On November 20, 2007, less than two months after the release of funds from the sovereign bonds, the NPP government paid Standard and Poors $275,000.00 and on the same day, paid Fitch Ratings Limited $150,000.00 ‘for Consultancy Services rendered’, out of the $750 million.

Interestingly, three months after the NPP lost power to the National Democratic Congress (NDC), Fitch downgraded Ghana to B in their rating of March 2009, which ranking remained until September 24, 2010, when it revised it to B+.

Meanwhile, a month earlier (i.e. August 2010), Standard and Poors in a rating that analysts, including Razia Khan of Standard Chartered, Standard Bank and the Centre for Policy Analysis (CEPA), have all described as baseless, also downgraded Ghana to ‘B’ at a time when evidence on the ground proved contrary to the reasoning they had given for arriving at that conclusion.


The two rating agencies both claim to be independent.

S & P Standard and Poors, for instance, claims on its website to be an “independent provider of credit ratings,” and that its “independent equity research business is among the world’s leading providers of independent investment information, offering fundamental coverage on approximately 2,000 stocks.” S&P claims further that its Ratings Services “mission is to provide high-quality, objective, independent, and rigorous analytical information to the marketplace.”

It claims additionally, that it “endeavors to conduct the rating and surveillance processes in a manner that is transparent and credible and that also maintains the integrity and independence of such processes in order to avoid any compromise by conflicts of interest, abuse of confidential information, or other undue influences.”

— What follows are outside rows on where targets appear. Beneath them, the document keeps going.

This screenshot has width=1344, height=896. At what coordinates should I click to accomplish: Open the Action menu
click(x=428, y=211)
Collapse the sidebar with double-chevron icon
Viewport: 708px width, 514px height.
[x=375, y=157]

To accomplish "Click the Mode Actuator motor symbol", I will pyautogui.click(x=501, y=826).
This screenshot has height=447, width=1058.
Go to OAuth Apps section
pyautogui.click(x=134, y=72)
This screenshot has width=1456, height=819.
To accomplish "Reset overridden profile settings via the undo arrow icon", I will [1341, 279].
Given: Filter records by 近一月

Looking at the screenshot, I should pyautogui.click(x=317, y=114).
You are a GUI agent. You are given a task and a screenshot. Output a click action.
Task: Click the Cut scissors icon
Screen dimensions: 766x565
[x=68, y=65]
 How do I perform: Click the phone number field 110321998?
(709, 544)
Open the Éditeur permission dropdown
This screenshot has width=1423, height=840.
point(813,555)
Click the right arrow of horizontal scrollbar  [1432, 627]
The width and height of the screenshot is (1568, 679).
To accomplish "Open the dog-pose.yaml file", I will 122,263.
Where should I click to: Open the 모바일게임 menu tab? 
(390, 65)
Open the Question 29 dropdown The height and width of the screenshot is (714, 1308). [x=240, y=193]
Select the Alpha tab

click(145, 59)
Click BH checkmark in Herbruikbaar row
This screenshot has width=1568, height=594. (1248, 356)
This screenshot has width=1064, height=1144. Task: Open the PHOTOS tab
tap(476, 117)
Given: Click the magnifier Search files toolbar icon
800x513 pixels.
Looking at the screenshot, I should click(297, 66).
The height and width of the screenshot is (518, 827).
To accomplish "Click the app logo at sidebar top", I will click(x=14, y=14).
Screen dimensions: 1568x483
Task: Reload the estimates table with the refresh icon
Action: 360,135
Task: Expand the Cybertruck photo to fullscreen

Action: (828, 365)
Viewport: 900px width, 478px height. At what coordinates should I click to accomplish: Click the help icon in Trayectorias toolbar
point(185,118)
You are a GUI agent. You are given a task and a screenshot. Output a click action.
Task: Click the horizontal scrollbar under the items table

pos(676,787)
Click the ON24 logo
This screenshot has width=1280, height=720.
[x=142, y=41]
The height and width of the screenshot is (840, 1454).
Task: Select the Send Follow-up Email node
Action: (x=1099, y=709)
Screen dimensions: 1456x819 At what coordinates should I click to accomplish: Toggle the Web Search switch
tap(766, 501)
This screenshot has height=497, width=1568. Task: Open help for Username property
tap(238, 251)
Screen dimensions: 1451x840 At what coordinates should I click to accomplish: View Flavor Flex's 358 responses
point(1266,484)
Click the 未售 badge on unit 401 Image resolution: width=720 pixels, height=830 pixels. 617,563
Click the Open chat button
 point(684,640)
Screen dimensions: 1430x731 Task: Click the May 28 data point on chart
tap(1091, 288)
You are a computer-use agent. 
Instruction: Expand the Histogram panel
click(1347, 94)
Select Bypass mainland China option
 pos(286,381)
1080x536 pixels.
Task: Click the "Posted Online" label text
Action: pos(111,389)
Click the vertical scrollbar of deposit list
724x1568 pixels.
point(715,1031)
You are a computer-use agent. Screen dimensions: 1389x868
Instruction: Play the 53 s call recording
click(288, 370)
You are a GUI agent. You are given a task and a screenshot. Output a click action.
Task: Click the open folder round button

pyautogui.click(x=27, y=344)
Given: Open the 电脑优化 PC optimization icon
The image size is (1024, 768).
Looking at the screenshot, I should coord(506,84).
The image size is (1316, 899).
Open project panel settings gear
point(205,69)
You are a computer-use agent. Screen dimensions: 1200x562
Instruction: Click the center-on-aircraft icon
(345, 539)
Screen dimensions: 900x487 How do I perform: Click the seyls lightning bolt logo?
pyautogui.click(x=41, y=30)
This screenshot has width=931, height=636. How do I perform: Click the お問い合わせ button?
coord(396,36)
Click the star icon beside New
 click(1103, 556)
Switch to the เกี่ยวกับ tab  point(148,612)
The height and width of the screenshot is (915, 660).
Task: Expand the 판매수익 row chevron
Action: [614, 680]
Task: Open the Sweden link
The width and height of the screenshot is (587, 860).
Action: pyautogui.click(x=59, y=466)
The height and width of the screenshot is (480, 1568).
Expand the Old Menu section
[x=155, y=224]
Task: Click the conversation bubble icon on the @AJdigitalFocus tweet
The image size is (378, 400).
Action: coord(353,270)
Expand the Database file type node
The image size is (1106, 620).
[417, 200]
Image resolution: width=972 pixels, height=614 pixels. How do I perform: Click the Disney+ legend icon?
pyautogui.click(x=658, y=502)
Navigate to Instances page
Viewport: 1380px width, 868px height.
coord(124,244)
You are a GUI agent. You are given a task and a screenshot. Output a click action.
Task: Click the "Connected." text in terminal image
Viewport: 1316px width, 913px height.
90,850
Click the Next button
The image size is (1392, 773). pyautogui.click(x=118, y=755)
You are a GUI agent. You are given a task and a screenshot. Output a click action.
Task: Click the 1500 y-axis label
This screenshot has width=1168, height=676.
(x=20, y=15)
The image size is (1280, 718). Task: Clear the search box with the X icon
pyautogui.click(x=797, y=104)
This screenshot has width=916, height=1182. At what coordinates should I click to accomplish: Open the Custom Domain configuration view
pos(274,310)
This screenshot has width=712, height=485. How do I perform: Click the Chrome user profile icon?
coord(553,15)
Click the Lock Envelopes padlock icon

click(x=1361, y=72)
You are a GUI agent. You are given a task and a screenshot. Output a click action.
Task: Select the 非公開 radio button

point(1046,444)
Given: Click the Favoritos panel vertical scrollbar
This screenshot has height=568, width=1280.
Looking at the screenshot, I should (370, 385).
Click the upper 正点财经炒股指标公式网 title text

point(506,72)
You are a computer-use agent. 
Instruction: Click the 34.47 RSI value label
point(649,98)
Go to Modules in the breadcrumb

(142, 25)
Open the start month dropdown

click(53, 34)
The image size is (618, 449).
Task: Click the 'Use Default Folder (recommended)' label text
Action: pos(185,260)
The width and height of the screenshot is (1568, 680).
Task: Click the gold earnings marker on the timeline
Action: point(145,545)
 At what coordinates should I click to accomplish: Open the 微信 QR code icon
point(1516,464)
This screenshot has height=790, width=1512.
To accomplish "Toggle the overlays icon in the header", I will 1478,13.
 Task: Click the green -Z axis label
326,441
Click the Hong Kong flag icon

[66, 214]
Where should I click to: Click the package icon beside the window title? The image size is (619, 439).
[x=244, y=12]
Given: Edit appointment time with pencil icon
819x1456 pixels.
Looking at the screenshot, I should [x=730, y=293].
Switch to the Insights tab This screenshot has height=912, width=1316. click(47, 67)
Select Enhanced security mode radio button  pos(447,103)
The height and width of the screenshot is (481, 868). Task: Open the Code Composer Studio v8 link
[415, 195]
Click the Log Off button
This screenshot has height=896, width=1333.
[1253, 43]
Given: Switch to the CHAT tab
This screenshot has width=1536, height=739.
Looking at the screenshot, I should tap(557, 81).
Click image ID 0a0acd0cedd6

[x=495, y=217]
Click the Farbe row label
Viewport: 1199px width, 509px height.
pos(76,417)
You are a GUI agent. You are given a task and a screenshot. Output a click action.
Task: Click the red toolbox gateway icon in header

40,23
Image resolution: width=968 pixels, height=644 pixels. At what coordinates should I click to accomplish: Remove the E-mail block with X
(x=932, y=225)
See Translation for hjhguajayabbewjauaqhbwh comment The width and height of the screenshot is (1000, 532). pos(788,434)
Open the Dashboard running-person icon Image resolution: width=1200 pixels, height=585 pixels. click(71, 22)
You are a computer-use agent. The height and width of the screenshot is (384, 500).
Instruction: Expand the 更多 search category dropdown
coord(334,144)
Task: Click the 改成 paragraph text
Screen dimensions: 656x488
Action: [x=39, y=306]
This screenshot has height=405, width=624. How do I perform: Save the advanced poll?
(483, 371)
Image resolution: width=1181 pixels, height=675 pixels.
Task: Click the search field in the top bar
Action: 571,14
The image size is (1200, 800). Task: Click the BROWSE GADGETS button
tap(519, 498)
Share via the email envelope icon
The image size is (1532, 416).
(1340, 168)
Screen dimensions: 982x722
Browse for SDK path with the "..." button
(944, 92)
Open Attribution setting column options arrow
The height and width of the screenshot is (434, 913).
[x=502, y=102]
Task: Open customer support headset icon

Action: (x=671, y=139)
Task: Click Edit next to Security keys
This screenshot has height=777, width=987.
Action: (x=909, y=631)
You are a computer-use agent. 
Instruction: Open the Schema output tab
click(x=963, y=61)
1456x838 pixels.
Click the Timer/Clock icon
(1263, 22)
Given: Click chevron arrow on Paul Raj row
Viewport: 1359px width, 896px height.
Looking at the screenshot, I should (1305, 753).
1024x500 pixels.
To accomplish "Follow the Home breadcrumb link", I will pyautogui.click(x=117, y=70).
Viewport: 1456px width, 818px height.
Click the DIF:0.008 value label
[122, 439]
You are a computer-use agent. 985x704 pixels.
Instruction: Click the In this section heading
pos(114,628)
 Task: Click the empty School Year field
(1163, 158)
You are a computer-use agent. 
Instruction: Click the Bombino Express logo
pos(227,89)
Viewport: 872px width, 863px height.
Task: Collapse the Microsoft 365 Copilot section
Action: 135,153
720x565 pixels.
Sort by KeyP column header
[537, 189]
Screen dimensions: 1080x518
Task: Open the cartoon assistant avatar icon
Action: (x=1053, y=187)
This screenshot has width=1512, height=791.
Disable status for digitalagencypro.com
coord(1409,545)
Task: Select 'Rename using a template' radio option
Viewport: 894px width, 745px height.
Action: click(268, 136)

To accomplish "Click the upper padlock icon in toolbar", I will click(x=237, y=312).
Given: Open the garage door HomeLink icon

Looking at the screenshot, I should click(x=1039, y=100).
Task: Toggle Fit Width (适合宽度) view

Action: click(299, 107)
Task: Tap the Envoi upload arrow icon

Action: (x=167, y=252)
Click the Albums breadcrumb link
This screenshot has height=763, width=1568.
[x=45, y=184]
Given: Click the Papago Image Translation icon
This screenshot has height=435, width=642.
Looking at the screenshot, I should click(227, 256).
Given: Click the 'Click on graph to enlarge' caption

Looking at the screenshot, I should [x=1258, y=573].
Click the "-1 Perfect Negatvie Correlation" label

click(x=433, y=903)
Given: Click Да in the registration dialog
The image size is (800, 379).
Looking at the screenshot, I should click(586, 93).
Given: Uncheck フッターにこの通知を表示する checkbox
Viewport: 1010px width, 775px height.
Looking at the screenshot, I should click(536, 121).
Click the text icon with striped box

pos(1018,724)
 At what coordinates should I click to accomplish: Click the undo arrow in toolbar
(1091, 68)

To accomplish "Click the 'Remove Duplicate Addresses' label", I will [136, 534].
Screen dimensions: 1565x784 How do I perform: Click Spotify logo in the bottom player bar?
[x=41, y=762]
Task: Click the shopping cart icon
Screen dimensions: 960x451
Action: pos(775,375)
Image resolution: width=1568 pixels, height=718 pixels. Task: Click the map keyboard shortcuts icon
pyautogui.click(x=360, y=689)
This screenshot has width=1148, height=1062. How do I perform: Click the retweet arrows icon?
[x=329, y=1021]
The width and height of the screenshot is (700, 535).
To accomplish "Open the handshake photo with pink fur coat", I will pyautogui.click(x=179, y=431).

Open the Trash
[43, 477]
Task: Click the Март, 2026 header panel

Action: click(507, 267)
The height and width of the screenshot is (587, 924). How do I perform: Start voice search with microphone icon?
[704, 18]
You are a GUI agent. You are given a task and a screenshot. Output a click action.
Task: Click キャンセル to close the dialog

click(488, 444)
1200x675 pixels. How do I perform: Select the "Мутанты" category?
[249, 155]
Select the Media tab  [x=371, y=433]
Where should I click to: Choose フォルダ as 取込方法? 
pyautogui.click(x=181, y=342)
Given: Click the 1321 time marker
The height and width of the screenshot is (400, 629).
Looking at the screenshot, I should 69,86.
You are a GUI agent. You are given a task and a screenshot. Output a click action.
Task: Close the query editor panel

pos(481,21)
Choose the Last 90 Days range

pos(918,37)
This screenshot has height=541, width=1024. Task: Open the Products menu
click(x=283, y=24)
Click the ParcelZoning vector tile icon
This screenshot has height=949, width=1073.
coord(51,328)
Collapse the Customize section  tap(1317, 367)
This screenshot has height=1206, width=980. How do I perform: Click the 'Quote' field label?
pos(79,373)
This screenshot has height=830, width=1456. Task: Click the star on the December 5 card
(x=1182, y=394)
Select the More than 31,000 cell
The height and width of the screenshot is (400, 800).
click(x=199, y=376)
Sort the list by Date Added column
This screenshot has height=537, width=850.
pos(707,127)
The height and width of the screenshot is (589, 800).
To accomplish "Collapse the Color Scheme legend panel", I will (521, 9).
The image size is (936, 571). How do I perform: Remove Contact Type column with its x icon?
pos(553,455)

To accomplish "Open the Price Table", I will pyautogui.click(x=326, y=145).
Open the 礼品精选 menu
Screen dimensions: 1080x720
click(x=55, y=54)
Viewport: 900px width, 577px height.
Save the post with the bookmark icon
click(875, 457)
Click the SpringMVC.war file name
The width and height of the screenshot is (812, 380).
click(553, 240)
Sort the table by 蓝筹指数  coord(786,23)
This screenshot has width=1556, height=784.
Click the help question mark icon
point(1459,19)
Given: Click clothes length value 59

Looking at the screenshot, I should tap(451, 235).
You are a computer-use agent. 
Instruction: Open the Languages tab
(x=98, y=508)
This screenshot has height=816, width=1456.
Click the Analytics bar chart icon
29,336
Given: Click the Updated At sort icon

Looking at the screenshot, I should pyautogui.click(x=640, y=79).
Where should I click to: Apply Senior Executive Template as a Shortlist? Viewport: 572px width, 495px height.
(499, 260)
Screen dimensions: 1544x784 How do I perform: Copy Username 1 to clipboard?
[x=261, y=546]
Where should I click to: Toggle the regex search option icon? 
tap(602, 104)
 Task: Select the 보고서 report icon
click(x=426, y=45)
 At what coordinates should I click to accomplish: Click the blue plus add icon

Fitch, on its part, also claims to be “committed to providing the world’s credit markets with independent and prospective credit opinions, research, and data.” Fitch continues that to protect its “credibility and reputation, employees must diligently comply with the various securities laws and take every precaution to avoid conflicts of interest or any appearance of a conflict of interest.” Observers have raised questions as to how the two institutions, who are expected to be independent are on the payroll of the same countries they are to rate. Industry watchers say for quietly pocketing cash from the Ghana government, the two rating agencies compromised their independence and can therefore not be said to be independent, since financially they appear to be dependent on their paymaster, which in this case is the Ghana Government.


In early 2007, the Cabinet of President John Agyekum Kufuor, under the NPP administration, approved the issuance of $750 million bonds on the international bonds market. The amount was to implement the country’s medium term investment programme.

The decision was subsequently approved by a Parliamentary Resolution on July 30, 2007.

The $750 million bonds, which matures seven years from today, October 4, 2017 were issued at an annual interest rate of 8.5%, which some financial analysts considered to be one of the highest rates of borrowing at the time.

For now, the government of Ghana coughs up over $70million a year, as interest payments alone on the issued bonds and would be doing so till the maturity date in 2017, when it would be required to pay the principal of $750 million, together with any interest that may have accrued at the time.